Fiscal 1997 Compared to Fiscal 1996

         Net sales increased $8.4 million or approximately 22% in fiscal 1997 
from the corresponding period in fiscal 1996.  Structures reported a $5.1 
million, or approximately a 19% increase in net sales during fiscal 1997.  The 
increase in net sales was achieved despite the decline in sales related to the
California operation which was sold at the end of the first quarter of fiscal 
1997.  The Eastern and Midwest Structures' plants benefited from several large 
contracts which kept the plants busy during the traditionally slow winter months
and at nearly full capacity during the fourth quarter.  In addition, Structures 
expanded its customer base to provide greater access to the construction 
markets.  The sold Structures' operation in California had net sales of $1.6 
million in fiscal 1997 and $5.8 million in fiscal 1996.  Telecom's net sales 
increased $3.3 million, or nearly 30% during fiscal 1997.  Telecom continued to 
gain market share in fiscal 1997 and was a competitive force in the 
telecommunications shelter industry.  The Kansas facility, which began 
operations in January 1997, produced both Structures and Telecom product lines. 
Net sales for the Structures' products was $.4 million and was $1.7 million for 
Telecom's products.

         Miller's gross profit during the 1997 fiscal year approximated 19% of 
net sales compared to approximately 18% of net sales in fiscal 1996.  During 
fiscal 1997, net sales from Telecom were nearly a third of Miller's total net 
sales.  The increased sales volume in the Structures' plants, which consisted 
primarily of higher margin custom projects, accounted for the improved gross 
profit.

         Selling, general and administrative expenses increased $.7 million in
fiscal 1997.  These expenses were 14% of net sales in fiscal 1997 compared to 
15% of net sales in fiscal 1996.  The increase in administrative expense was
primarily the result of additional headcount, performance based compensation and
start-up expenses at the Kansas plant.

         The increase in interest expense in fiscal 1997 compared to fiscal 1996
of $23,140 was primarily the result of higher interest rates, higher debt
outstanding on the revolving line of credit, and the capital lease obligation 
for the Kansas facility.

         During fiscal 1997, Miller recorded an income tax provision of 
$1,006,000 or 39% of pre-tax profit compared to an income tax provision of 
$334,000 or 41% of pre-tax profit in fiscal 1996.  The decrease in the effective
tax rate for fiscal 1997 was attributable to a lower effective tax rate for 
state income taxes.  The effective tax rate varies from year to year depending 
on the levels of income in states where Miller is subject to state income tax.

Liquidity and Capital Resources

         Miller's working capital as of June 27, 1998 was $8,610,205 compared to
$6,987,990 as of June 28, 1997.  The working capital ratio as of June 27, 1998
and June 28, 1997 was 1.9 and 2.1 to 1, respectively.

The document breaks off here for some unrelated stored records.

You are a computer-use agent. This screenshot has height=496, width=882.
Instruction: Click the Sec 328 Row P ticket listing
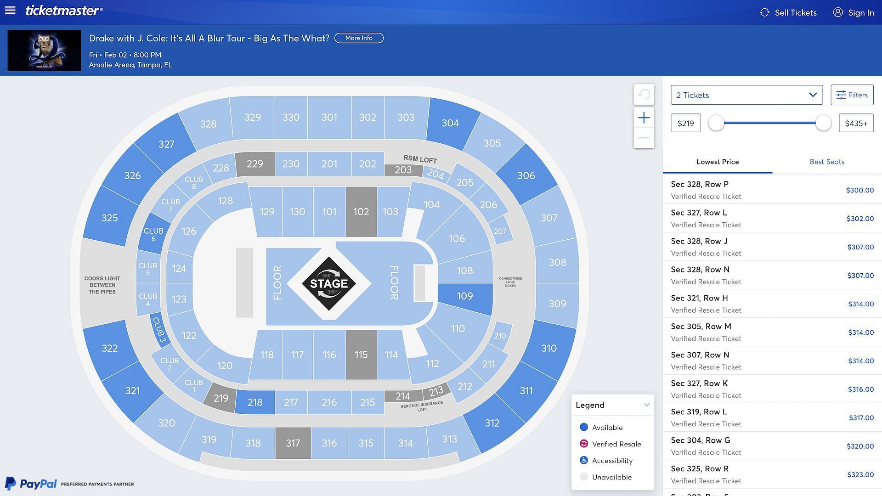[x=772, y=189]
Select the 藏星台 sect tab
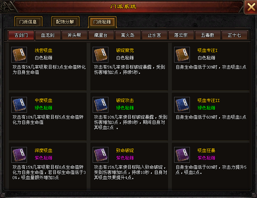257x198 pixels. [101, 35]
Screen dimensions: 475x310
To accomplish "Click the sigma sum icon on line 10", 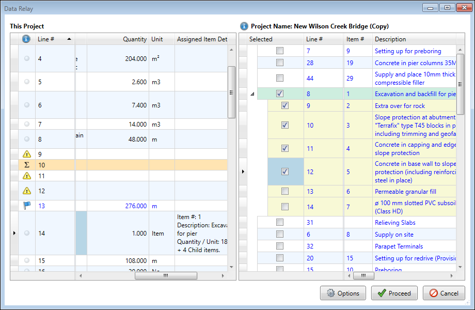I will [x=27, y=165].
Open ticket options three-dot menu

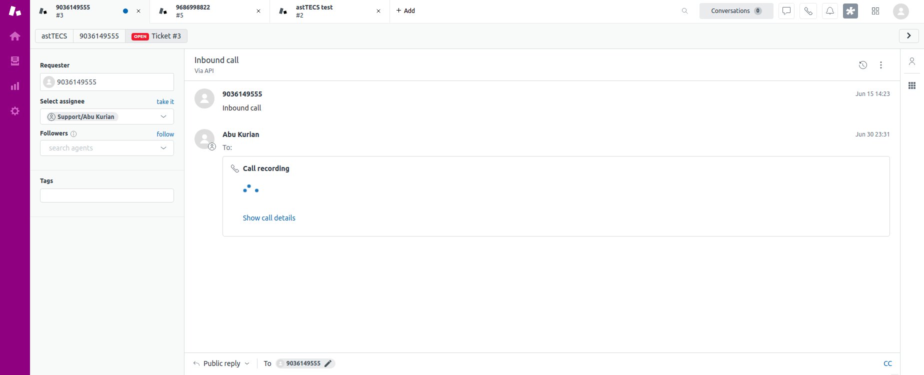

         For the fiscal year ended June 27, 1998, Miller's operating activities
provided net cash of $510,307.  Increases in cash from operating activities
consisted primarily of net income, depreciation and amortization, the provision
for deferred income taxes and decreases in receivables.  These increases were
offset by the $1.3 million increase in inventories, the $948,000 decrease in
accrued income taxes and the $1.49 million decrease in accrued expenses and
other.  Miller's investing activities used net cash of $6,392,620.  The
acquisition of United utilized $2.7 million and $3.0 million was used for 
capital expenditures, principally the Pennsylvania plant addition.  In addition,
$1.1 million in unexpended industrial revenue bond proceeds were partially 
offset by $458,000 from the sale of property.  Miller's financing activities 
provided net cash of $5,904,816.  Increases in financing cash flows of $5.5 
million from long-term debt, the $580,000 net increase on the line of credit and
$501,000 in proceeds from the exercise of stock options were partially offset by
$301,000 of payments on long-term debt and $382,000 cash expended for the 
purchase of treasury stock.  The net increase in cash and cash equivalents for 
the fiscal year ended June 27, 1998 was $22,503 which resulted in cash and cash 
equivalents at the end of the year of $111,620.
         
         An unsecured revolving credit agreement with a bank makes available
advances up to $5,000,000 through November 30, 1998.  Miller expects to renew
this credit facility.  There was $3,550,000 outstanding on the revolving credit
line at June 27, 1998 and $1,870,000 at June 27, 1998.  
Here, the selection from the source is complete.